▸ Extracted entries:

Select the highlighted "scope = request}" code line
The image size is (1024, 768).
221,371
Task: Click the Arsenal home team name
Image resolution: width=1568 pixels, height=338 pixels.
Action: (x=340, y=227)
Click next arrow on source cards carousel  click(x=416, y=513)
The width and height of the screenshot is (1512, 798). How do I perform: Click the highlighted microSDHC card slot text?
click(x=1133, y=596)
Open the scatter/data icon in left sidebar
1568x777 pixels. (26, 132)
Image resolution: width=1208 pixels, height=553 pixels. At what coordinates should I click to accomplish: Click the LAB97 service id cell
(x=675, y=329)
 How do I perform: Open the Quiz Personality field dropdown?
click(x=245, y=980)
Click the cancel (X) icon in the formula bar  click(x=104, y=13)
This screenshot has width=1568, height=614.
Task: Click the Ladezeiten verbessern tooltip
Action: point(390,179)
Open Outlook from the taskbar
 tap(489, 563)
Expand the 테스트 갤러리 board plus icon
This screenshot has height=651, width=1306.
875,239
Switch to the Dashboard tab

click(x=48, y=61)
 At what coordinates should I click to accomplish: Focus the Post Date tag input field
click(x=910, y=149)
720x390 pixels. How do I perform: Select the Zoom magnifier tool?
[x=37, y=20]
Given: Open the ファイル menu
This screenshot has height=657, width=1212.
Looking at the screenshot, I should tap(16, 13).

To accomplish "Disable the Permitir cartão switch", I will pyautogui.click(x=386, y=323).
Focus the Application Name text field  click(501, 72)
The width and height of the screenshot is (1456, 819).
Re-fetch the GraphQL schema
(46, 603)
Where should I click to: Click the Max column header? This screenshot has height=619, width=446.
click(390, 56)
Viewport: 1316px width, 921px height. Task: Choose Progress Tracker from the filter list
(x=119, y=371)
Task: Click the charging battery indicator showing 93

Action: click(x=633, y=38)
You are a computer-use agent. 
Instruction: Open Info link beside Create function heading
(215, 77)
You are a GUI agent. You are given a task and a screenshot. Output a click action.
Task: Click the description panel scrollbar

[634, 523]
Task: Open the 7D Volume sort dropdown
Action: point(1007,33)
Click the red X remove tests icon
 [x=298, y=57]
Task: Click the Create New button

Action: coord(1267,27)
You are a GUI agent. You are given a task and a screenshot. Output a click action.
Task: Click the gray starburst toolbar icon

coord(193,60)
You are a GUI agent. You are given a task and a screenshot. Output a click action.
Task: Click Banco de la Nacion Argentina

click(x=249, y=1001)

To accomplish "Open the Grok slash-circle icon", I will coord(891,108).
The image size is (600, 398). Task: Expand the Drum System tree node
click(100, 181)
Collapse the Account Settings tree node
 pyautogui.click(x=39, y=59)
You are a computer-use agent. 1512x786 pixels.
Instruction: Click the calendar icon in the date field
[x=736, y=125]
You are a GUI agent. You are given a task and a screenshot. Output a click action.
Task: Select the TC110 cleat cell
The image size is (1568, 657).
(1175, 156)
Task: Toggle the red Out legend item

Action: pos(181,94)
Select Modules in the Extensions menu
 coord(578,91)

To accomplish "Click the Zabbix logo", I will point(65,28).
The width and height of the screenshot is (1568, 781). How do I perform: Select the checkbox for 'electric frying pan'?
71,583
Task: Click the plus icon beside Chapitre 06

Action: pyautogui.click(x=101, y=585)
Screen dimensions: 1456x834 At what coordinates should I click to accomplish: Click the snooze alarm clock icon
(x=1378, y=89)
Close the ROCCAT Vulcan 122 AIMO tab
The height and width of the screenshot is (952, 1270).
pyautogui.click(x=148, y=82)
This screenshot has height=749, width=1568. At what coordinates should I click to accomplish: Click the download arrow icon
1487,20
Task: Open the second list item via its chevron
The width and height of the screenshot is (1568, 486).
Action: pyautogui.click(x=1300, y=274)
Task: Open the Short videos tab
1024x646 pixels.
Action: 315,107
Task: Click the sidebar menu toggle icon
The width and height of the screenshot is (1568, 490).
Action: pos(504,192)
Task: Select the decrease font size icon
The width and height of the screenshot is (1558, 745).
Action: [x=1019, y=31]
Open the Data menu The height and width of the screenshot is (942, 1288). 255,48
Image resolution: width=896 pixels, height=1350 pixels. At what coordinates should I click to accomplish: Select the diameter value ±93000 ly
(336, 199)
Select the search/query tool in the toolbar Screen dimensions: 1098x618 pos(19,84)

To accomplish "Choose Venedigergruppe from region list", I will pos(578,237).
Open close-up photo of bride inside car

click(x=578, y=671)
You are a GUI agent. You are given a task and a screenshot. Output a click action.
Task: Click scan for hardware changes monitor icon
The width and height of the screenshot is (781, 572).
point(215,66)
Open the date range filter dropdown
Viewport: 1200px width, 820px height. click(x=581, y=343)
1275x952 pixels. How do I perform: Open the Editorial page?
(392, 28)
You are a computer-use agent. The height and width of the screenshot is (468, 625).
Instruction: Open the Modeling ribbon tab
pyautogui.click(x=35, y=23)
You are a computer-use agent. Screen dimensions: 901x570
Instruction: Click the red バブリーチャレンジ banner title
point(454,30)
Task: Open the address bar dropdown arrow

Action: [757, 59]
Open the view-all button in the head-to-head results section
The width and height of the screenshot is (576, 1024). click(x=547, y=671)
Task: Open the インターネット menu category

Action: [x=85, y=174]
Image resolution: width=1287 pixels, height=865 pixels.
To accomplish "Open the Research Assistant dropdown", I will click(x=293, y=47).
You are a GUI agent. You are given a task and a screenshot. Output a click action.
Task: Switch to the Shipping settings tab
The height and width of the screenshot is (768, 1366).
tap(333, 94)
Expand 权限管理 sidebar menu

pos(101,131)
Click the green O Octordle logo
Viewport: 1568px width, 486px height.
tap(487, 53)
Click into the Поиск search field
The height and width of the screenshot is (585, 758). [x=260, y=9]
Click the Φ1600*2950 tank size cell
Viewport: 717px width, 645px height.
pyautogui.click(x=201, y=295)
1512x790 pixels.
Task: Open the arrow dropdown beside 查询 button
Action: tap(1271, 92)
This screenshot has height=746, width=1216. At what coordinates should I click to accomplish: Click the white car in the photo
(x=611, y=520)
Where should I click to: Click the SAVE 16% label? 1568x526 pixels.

▸ Instruction:
Output all of the lines above again, unchanged and in the same order.

▸ Worked solution:
Select the highlighted "scope = request}" code line
The image size is (1024, 768).
221,371
Task: Click the Arsenal home team name
Image resolution: width=1568 pixels, height=338 pixels.
Action: (x=340, y=227)
Click next arrow on source cards carousel  click(x=416, y=513)
The width and height of the screenshot is (1512, 798). How do I perform: Click the highlighted microSDHC card slot text?
click(x=1133, y=596)
Open the scatter/data icon in left sidebar
1568x777 pixels. (26, 132)
Image resolution: width=1208 pixels, height=553 pixels. At what coordinates should I click to accomplish: Click the LAB97 service id cell
(x=675, y=329)
 How do I perform: Open the Quiz Personality field dropdown?
click(x=245, y=980)
Click the cancel (X) icon in the formula bar  click(x=104, y=13)
This screenshot has width=1568, height=614.
Task: Click the Ladezeiten verbessern tooltip
Action: point(390,179)
Open Outlook from the taskbar
 tap(489, 563)
Expand the 테스트 갤러리 board plus icon
This screenshot has height=651, width=1306.
875,239
Switch to the Dashboard tab

click(x=48, y=61)
 At what coordinates should I click to accomplish: Focus the Post Date tag input field
click(x=910, y=149)
720x390 pixels. How do I perform: Select the Zoom magnifier tool?
[x=37, y=20]
Given: Open the ファイル menu
This screenshot has height=657, width=1212.
Looking at the screenshot, I should tap(16, 13).

To accomplish "Disable the Permitir cartão switch", I will pyautogui.click(x=386, y=323).
Focus the Application Name text field  click(501, 72)
The width and height of the screenshot is (1456, 819).
Re-fetch the GraphQL schema
(46, 603)
Where should I click to: Click the Max column header? This screenshot has height=619, width=446.
click(390, 56)
Viewport: 1316px width, 921px height. Task: Choose Progress Tracker from the filter list
(x=119, y=371)
Task: Click the charging battery indicator showing 93

Action: click(x=633, y=38)
You are a computer-use agent. 
Instruction: Open Info link beside Create function heading
(215, 77)
You are a GUI agent. You are given a task and a screenshot. Output a click action.
Task: Click the description panel scrollbar

[634, 523]
Task: Open the 7D Volume sort dropdown
Action: point(1007,33)
Click the red X remove tests icon
 [x=298, y=57]
Task: Click the Create New button

Action: coord(1267,27)
You are a GUI agent. You are given a task and a screenshot. Output a click action.
Task: Click the gray starburst toolbar icon

coord(193,60)
You are a GUI agent. You are given a task and a screenshot. Output a click action.
Task: Click Banco de la Nacion Argentina

click(x=249, y=1001)

To accomplish "Open the Grok slash-circle icon", I will coord(891,108).
The image size is (600, 398). Task: Expand the Drum System tree node
click(100, 181)
Collapse the Account Settings tree node
 pyautogui.click(x=39, y=59)
You are a computer-use agent. 1512x786 pixels.
Instruction: Click the calendar icon in the date field
[x=736, y=125]
You are a GUI agent. You are given a task and a screenshot. Output a click action.
Task: Select the TC110 cleat cell
The image size is (1568, 657).
(1175, 156)
Task: Toggle the red Out legend item

Action: pos(181,94)
Select Modules in the Extensions menu
 coord(578,91)

To accomplish "Click the Zabbix logo", I will point(65,28).
The width and height of the screenshot is (1568, 781). How do I perform: Select the checkbox for 'electric frying pan'?
71,583
Task: Click the plus icon beside Chapitre 06

Action: pyautogui.click(x=101, y=585)
Screen dimensions: 1456x834 At what coordinates should I click to accomplish: Click the snooze alarm clock icon
(x=1378, y=89)
Close the ROCCAT Vulcan 122 AIMO tab
The height and width of the screenshot is (952, 1270).
pyautogui.click(x=148, y=82)
This screenshot has height=749, width=1568. At what coordinates should I click to accomplish: Click the download arrow icon
1487,20
Task: Open the second list item via its chevron
The width and height of the screenshot is (1568, 486).
Action: pyautogui.click(x=1300, y=274)
Task: Open the Short videos tab
1024x646 pixels.
Action: 315,107
Task: Click the sidebar menu toggle icon
The width and height of the screenshot is (1568, 490).
Action: pos(504,192)
Task: Select the decrease font size icon
The width and height of the screenshot is (1558, 745).
Action: [x=1019, y=31]
Open the Data menu The height and width of the screenshot is (942, 1288). 255,48
Image resolution: width=896 pixels, height=1350 pixels. At what coordinates should I click to accomplish: Select the diameter value ±93000 ly
(336, 199)
Select the search/query tool in the toolbar Screen dimensions: 1098x618 pos(19,84)

To accomplish "Choose Venedigergruppe from region list", I will pos(578,237).
Open close-up photo of bride inside car

click(x=578, y=671)
You are a GUI agent. You are given a task and a screenshot. Output a click action.
Task: Click scan for hardware changes monitor icon
The width and height of the screenshot is (781, 572).
point(215,66)
Open the date range filter dropdown
Viewport: 1200px width, 820px height. click(x=581, y=343)
1275x952 pixels. How do I perform: Open the Editorial page?
(392, 28)
You are a computer-use agent. The height and width of the screenshot is (468, 625).
Instruction: Open the Modeling ribbon tab
pyautogui.click(x=35, y=23)
You are a computer-use agent. Screen dimensions: 901x570
Instruction: Click the red バブリーチャレンジ banner title
point(454,30)
Task: Open the address bar dropdown arrow

Action: [757, 59]
Open the view-all button in the head-to-head results section
The width and height of the screenshot is (576, 1024). click(x=547, y=671)
Task: Open the インターネット menu category

Action: [x=85, y=174]
Image resolution: width=1287 pixels, height=865 pixels.
To accomplish "Open the Research Assistant dropdown", I will click(x=293, y=47).
You are a GUI agent. You are given a task and a screenshot. Output a click action.
Task: Switch to the Shipping settings tab
The height and width of the screenshot is (768, 1366).
tap(333, 94)
Expand 权限管理 sidebar menu

pos(101,131)
Click the green O Octordle logo
Viewport: 1568px width, 486px height.
tap(487, 53)
Click into the Поиск search field
The height and width of the screenshot is (585, 758). [x=260, y=9]
Click the Φ1600*2950 tank size cell
Viewport: 717px width, 645px height.
pyautogui.click(x=201, y=295)
1512x790 pixels.
Task: Open the arrow dropdown beside 查询 button
Action: tap(1271, 92)
This screenshot has height=746, width=1216. At what coordinates should I click to accomplish: Click the white car in the photo
(x=611, y=520)
Where should I click to: Click the SAVE 16% label? 1568x526 pixels.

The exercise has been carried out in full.